When you use SimpleDB, you get high availability with your data replicated to different geographic locations automatically. You do not need to do any extra work or become an expert on high availability or the specifics of replication techniques for one vendor's database product. This is a huge benefit not because that level of expertise is not worth attaining, but because there is a whole class of applications that previously could not justify that effort.
One of the consequences of replicating database updates across multiple servers and data centers is the need to decide what kind of consistency guarantees will be maintained. A database running on a single server can easily maintain strong consistency. With strong consistency, after an update occurs, every subsequent database access by every client reflects the change and the previous state of the database is never seen.
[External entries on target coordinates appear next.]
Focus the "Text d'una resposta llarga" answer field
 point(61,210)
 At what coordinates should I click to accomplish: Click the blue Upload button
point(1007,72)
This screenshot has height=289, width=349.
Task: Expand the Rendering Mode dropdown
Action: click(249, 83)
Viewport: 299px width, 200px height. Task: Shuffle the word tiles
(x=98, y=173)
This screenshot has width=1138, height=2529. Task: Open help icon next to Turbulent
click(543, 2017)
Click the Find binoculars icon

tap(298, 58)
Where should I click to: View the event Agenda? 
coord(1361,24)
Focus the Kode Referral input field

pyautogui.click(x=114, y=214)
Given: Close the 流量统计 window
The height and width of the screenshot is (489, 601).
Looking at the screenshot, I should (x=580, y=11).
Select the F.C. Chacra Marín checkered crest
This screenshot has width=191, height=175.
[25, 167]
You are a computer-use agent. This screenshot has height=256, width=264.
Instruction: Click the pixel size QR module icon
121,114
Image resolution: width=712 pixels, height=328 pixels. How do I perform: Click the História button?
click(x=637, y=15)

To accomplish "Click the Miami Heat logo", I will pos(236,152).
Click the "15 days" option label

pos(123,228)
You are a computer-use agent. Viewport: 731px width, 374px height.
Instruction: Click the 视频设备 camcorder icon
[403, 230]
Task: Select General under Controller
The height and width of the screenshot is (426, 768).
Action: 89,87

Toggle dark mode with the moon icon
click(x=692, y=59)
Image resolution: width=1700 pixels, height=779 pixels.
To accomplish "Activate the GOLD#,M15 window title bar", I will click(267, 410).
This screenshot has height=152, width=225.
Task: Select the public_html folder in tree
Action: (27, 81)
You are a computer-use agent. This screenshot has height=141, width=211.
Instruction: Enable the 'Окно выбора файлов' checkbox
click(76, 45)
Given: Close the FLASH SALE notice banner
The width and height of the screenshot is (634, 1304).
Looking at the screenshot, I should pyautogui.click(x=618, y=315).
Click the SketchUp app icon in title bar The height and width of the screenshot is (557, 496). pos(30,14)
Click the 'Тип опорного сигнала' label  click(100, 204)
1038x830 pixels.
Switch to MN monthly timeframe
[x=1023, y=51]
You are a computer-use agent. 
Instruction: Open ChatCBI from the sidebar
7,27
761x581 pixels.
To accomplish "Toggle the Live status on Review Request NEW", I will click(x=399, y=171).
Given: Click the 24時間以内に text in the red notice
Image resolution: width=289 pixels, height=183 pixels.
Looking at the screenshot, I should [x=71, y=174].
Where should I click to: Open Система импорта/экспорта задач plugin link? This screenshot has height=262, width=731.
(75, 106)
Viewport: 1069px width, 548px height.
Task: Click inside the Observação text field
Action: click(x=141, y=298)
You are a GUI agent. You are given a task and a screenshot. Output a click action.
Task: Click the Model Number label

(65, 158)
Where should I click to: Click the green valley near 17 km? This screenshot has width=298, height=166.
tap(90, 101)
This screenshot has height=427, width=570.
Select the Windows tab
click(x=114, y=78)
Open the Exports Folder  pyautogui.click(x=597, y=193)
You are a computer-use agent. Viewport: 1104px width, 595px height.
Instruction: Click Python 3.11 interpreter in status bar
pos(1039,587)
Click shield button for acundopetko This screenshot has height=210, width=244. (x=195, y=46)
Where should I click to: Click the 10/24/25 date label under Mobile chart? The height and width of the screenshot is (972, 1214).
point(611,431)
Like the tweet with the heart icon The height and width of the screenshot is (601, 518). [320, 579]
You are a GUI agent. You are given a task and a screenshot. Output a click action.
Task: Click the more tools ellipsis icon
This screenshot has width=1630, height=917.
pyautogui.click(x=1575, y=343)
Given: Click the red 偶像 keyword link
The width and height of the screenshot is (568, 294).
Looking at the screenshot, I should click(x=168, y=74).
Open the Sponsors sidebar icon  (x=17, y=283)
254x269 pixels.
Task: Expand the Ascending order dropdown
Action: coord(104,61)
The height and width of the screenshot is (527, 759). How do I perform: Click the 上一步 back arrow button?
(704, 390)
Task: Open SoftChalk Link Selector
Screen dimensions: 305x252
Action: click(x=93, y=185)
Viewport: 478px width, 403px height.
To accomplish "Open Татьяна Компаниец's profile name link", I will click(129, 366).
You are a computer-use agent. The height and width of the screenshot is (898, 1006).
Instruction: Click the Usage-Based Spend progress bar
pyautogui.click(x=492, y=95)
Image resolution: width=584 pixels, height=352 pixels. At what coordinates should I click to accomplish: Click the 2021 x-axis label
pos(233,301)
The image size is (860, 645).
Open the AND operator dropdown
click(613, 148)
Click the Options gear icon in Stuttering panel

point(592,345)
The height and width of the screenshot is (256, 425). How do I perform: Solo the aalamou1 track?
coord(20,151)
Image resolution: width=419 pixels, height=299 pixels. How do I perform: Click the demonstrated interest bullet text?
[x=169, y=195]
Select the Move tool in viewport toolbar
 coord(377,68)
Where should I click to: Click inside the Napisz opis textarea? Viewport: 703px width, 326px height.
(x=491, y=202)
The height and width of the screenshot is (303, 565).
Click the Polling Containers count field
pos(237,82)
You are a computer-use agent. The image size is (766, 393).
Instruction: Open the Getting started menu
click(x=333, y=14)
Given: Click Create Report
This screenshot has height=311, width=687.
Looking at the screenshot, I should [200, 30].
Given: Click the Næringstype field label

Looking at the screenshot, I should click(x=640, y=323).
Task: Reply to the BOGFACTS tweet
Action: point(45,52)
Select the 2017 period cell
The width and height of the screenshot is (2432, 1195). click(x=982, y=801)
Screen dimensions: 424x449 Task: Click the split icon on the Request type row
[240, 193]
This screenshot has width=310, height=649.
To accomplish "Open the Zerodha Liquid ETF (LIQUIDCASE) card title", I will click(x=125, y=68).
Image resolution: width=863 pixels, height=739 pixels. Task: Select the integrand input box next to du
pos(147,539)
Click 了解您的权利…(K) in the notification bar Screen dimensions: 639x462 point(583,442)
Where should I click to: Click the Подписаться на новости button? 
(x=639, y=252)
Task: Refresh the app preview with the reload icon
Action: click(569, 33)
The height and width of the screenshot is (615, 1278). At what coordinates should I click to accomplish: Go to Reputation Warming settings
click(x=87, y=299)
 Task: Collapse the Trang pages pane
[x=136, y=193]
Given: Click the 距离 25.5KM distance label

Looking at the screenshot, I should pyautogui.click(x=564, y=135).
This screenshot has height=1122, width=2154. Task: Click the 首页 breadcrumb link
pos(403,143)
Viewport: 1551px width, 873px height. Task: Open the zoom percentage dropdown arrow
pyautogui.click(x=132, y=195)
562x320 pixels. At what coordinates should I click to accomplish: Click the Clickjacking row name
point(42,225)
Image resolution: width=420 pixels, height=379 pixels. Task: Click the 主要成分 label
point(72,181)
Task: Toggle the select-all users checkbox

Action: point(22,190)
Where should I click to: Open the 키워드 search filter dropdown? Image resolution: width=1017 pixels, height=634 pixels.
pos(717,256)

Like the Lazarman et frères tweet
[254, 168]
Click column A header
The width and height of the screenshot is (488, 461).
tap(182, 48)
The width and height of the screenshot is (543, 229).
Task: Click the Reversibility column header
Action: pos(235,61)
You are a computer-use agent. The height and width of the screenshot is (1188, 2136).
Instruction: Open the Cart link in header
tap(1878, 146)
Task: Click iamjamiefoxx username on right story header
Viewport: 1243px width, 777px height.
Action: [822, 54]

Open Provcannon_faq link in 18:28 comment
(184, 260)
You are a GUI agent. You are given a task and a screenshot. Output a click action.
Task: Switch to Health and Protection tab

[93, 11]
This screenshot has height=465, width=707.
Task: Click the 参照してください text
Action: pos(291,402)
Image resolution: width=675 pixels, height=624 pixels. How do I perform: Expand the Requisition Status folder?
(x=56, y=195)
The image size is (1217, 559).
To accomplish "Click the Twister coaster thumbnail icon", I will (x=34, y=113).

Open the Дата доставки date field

This can be a problem for a database cluster if the purpose of the cluster is to improve availability. If there is a master database replicating updates to slave databases, strong consistency requires the slaves to accept the update at the same time as the master. All access to the database would then be strongly consistent. However, in the case of a problem preventing communication between the master and a slave, the master would be unable to accept updates because doing so out of sync with a slave would break the consistency guarantee. If the database rejects updates during even simple problem scenarios, it defeats the availability. In practice, replication is often not done this way. A common solution to this problem is to allow only the master database to accept updates and do so without direct contact with any slave databases. After the master commits each transaction, slaves are sent the update in near real-time. This amounts to a relaxing of the consistency guarantee. If clients only connect to the slave when the master goes down, then the weakened consistency only applies to this scenario.
SimpleDB sports the option of either eventual consistency or strong consistency for each read request. With eventual consistency, when you submit an update to SimpleDB, the database server handling your request will forward the update to the other database servers where that domain is replicated. The full update of all replicas does not happen before your update request returns. The replication continues in the background while other requests are handled. The period of time it takes for all replicas to be updated is called the eventual consistency window. The eventual consistency window is usually small. AWS does not offer any guarantees about this window, but it is frequently less than one second.
A couple things can make the consistency window larger. One is a high request load. If the servers hosting a given SimpleDB domain are under heavy load, the time it takes for full replication is increased. Additionally a network or server failure can block replication until it is resolved. Consider a network outage between data centers hosting your data. If the SimpleDB load-balancer is able to successfully route your requests to both data centers, your updates will be accepted at both locations. However, replication will fail between the two locations. The data you fetch from one will not be consistent with updates you have applied to the other. Once the problem is fixed, SimpleDB will complete the replication automatically.
Using a consistent read eliminates the consistency window for that request. The results of a consistent read will reflect all previous writes. In the normal case, a consistent read is no slower than an eventually consistent read. However, it is possible for consistent read requests to display higher latency and lower bandwidth on occasion.